Por eso, señores del gobierno saliente de infausto recuerdo y dorado futuro, y señores del gobierno entrante      que de momento no sólo no  le han tocado un pelo a los que se han enriquecido a costa de nuestro sudor y encima nos miran con asquete como populacho sudoroso que somos, sino que han empezado dándonos otra patada más en los dientes a las clases medias, que somos los que sostenemos este vodevil, permítanme desde el respeto y la humildad mandarles a todos a la mierda sin billete de vuelta. No busquen nuestro crédito cuando la banca a la que ustedes rescatan y mamporrean con nuestros dineros se lo niegan a las Pymes y a las familias, y si se lo dan es a base de demostrar que no lo necesitan y de endilgarles a cambio seguros de vida y planes de pensiones a precios de usura y condiciones leoninas.
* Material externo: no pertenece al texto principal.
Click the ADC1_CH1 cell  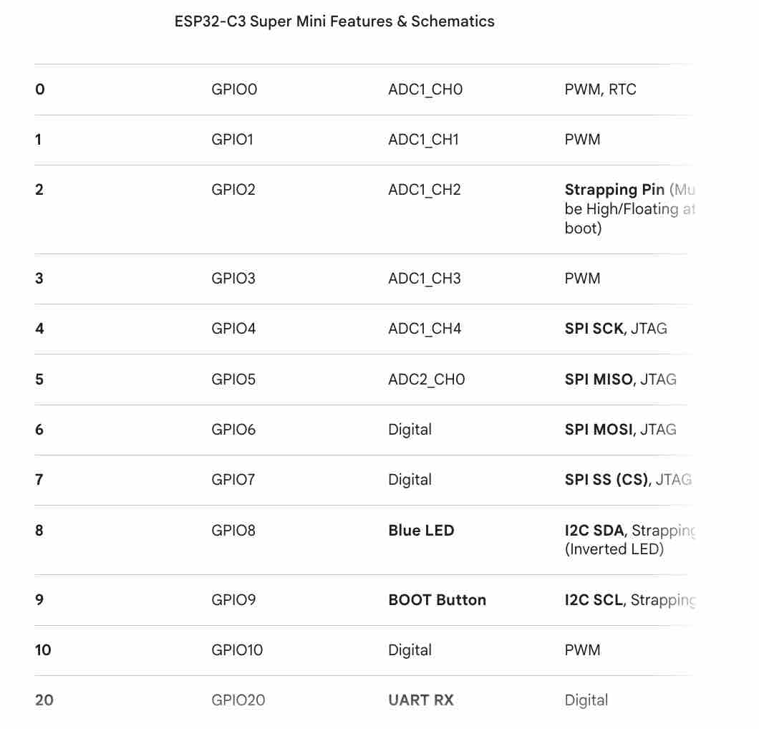[424, 140]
Buceen un poco en la curiosa manera que tienen las entidades bancarias de conceder préstamos ICO, por poner un ejemplo ilustrativo,  y sabrán de qué les hablo.

Sigan recortando a los más machacados, a los que tienen agarrados por los mismísimos o por  la goma del tanga,  a los que les sostienen el cotarro, a los que aún tienen algo que perder aunque ese algo sea lo último.  Terminen de rematar a las clases medias, que nos va a ir muy bien a todos.

Y el que venga con historias para no dormir  que argumente y ponga razones sobre la mesa o que calle para siempre, que está todo muy visto y muy sobado como para andarse con idioteces.   Que la Historia, al igual que la sombra del ciprés,  es alargada y aún tenemos memoria. Y se os ve el plumero  a todos a siete leguas de distancia, próceres de la patria. Y nosotros, españolitos como somos,  con estos pelos .

Depositen aquí sus insultos, hermanos.